*DOCUMENT SEGMENT*:

>>>

I will dearly miss the shower head. I stand at a mere 5 foot 5 inches (with shoes on) and yet the showers within Marshall Lower Apartment A test my perception of height every time I attempt to cleanse myself (probably of the aforementioned funk). My eyebrows make contact with the shower head. And when I go to wash my hair, a small curtsey is necessary to make sure my scalp is completely free of shampoo — and sometimes, I’m not even sure I can get there. Most of the time I just give up and fully squat to rinse out my conditioner. Because why work out your legs at RIMAC when you can just take a shower instead? Not to mention the fantastic water pressure. When we first came to campus my roommates described it as “a light rainfall.” Again, I hope my future at UCSD follows suit: gentle, merciful, and constantly telling people my height is average, not short.

<<<

*DATA SHOWN*:
>>>

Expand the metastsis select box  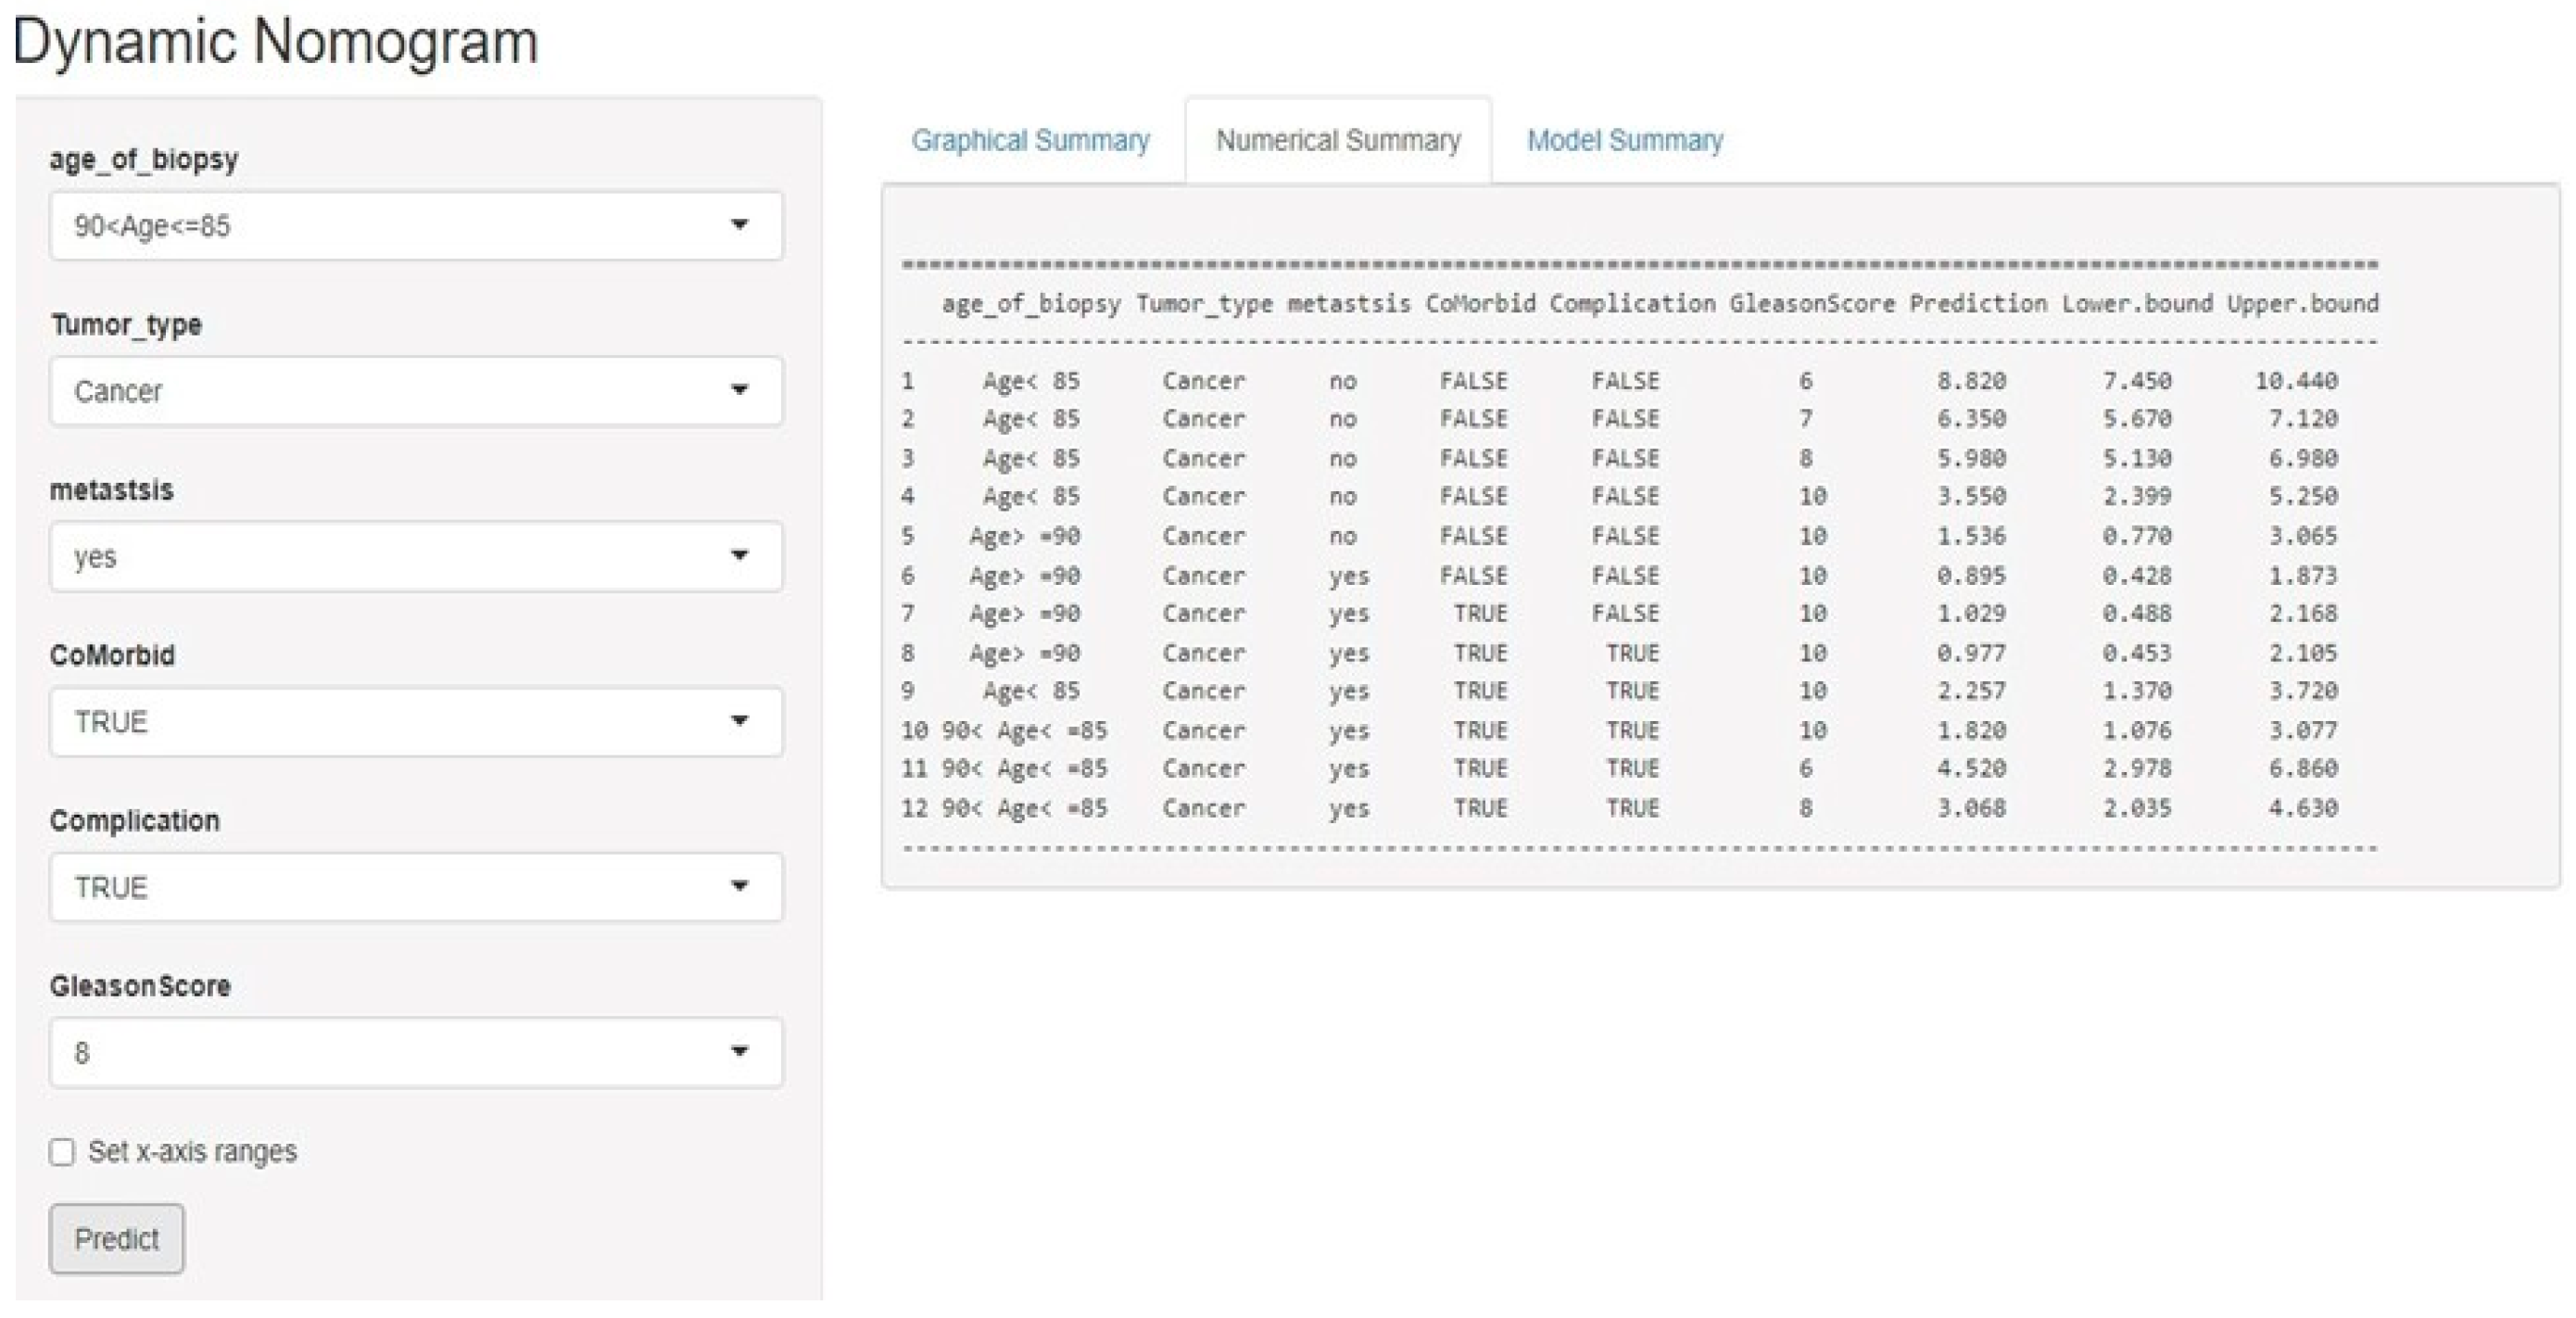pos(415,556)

<<<

*TASK INSTRUCTIONS*:
a) Name every campus place or institution mentioned in the passage about the dorm shower.
b) Resume the passage about the dorm shower after its final sentence.

*EXERCISE RESPONSES*:
a) Marshall Lower Apartment A, RIMAC, UCSD

b)
I will dearly miss the tree-trimming and rainfall emails. All residential areas on campus get emails, whether regarding RA meetings, construction, or the reconnection of Resnet, but for the residents in the Lowers, we get the best emails of all: 8 a.m. tree-trimming and reminders to “prepare for rainfall.” Because the Lowers are being torn down, the remaining area needs to prepare for its destruction, and thus, 8 a.m. tree-trimming ensues. I simply love rising-and-shining to the sound of chainsaws and construction vehicles moving around my area. Not to mention the rain warnings because the Lowers are so old they simply cannot withstand any amount of rainfall or else copious amounts of flooding ensues. Again, I hope my future at UCSD carries on the legacy of community emails and preparation notices — coming from someone with anxiety, they are almost too helpful.

I will dearly miss the bathroom door. Upon first moving in, my roommates and I quickly discovered that our bathroom door does not lock. While it may seem like it does — as there most definitely is a lock on our door handle — through trial and error that we will not discuss, the person on the outside can override the debilitated lock with just a quick turn of the handle. Of course, this makes for a wonderful discourse and a hesitant hand whenever needing to use the restroom. Although I could make a case as to how I wish this aspect of the Lowers immortalizes itself with my UCSD experience, I sincerely have no desire to do this, as I hope all my locks in the future will actually work and that I never have to awkwardly enter an occupied bathroom ever again.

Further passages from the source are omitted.